Yes, I agree that we should not cure something that we don't know it's
ill.
 
> > > The only concept that
> > > corresponds to WebDAV actions is the cocoon-action request parameter
> > > for action sets.
> >
> > Wrong! These are totally different things and should not be mixed just
> > because they happen to share the same name.
> Ok I agree, what I mean is that you might want to allow some values for a
> cocoon-action for a certain user, but not others.

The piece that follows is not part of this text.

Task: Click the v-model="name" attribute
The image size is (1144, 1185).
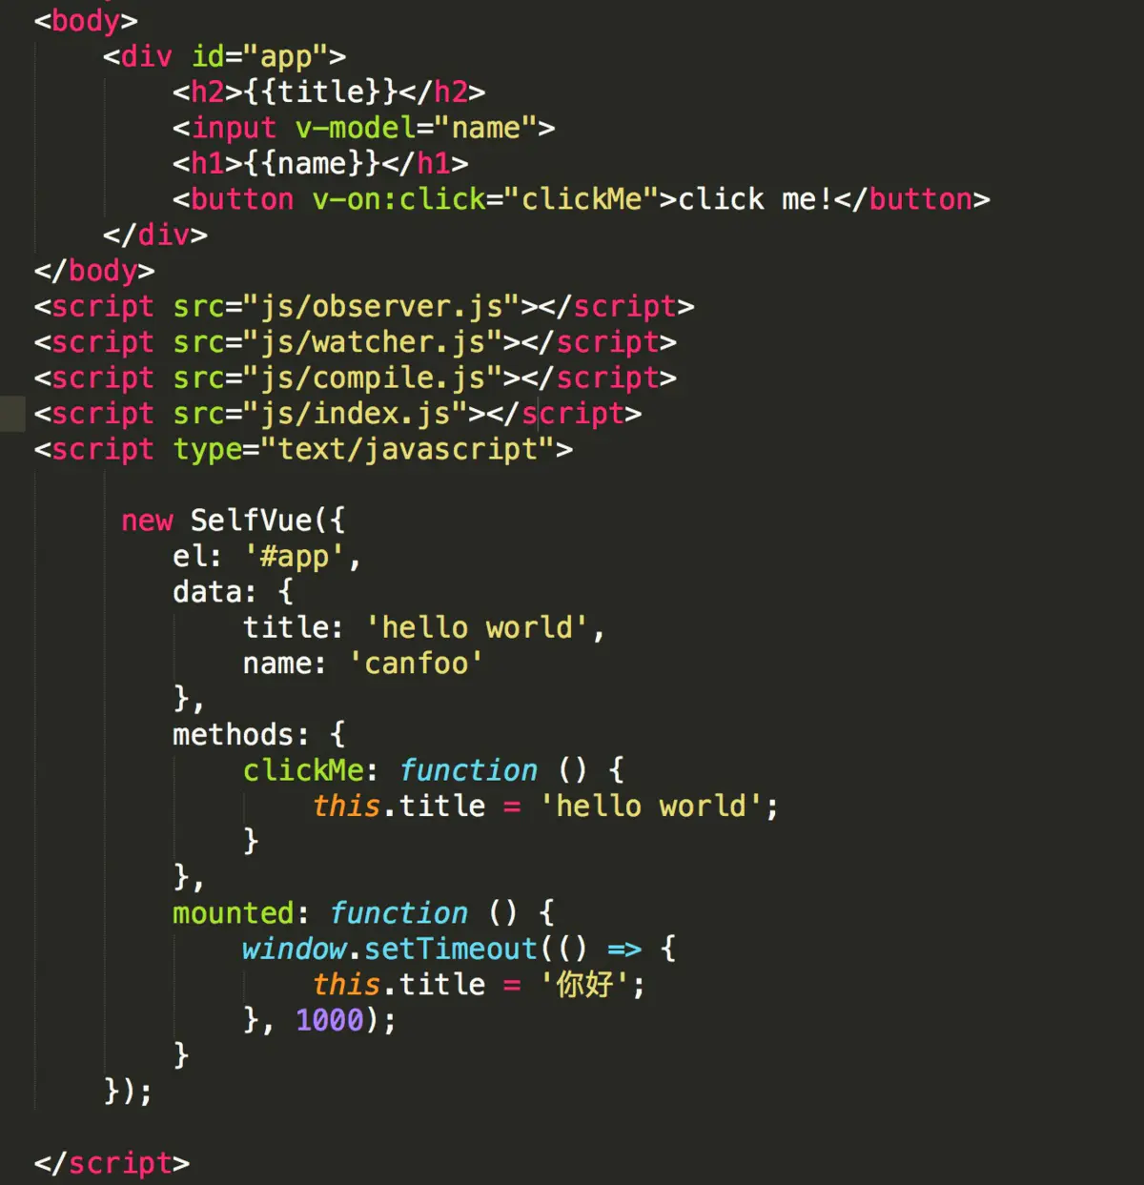Action: tap(416, 128)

Ah, this is different and I agree with you here, this might be a
desirable functionality

> <snip/>
> > > To conclude: I belive that a request URI based AC system have clear
> > > advantages compared to pipeline based AC, and that it could be added
> > > to Cocoon without effecting the contracts at all. I also think that
> > > the "correct" way of handling security is a resource based system, and
> > > that a such would need to affect the inner workings of Cocoon.
> >
> > Hmmm, interesting vision.
> >
> > Just one question: what about errors? how do you handle them?
> What errors :) Maybe I missed something, the only new category of errors
> should be access violation errors, it might be practical to trap those in a
> special error handling rule so that the user e.g. can be redirected to a
> login page.

well, it might be more complex than this: don't assume your users know
what you know about the application. If something doesn't work, you have
to tell him why and how to fix this before jumping back on a login page.

> > how about aggregation? how about selectors?
> The main idea is that you only can access an request URI if you are allowed
> to access all components that are needed to build its pipeline, so for
> agregation you just check the request URI:s for the parts. For selection it
> is more complicated, the selection of components for the pipeline can depend
> on the result of actions that have sideeffect. I guess that a general
> requirement is that the sitemap is so declarative that it is possible to
> draw any conclusion about its runtime behaviour, (conditioned on request
> parameters) from a static analysis of it.

Ok then, let's see: if we were to add AC semantics to the sitemap, how
would you do it?

I mean: how would you patch the current sitemap
markup/semantics/behavior?

-- 
Stefano Mazzocchi      One must still have chaos in oneself to be
                          able to give birth to a dancing star.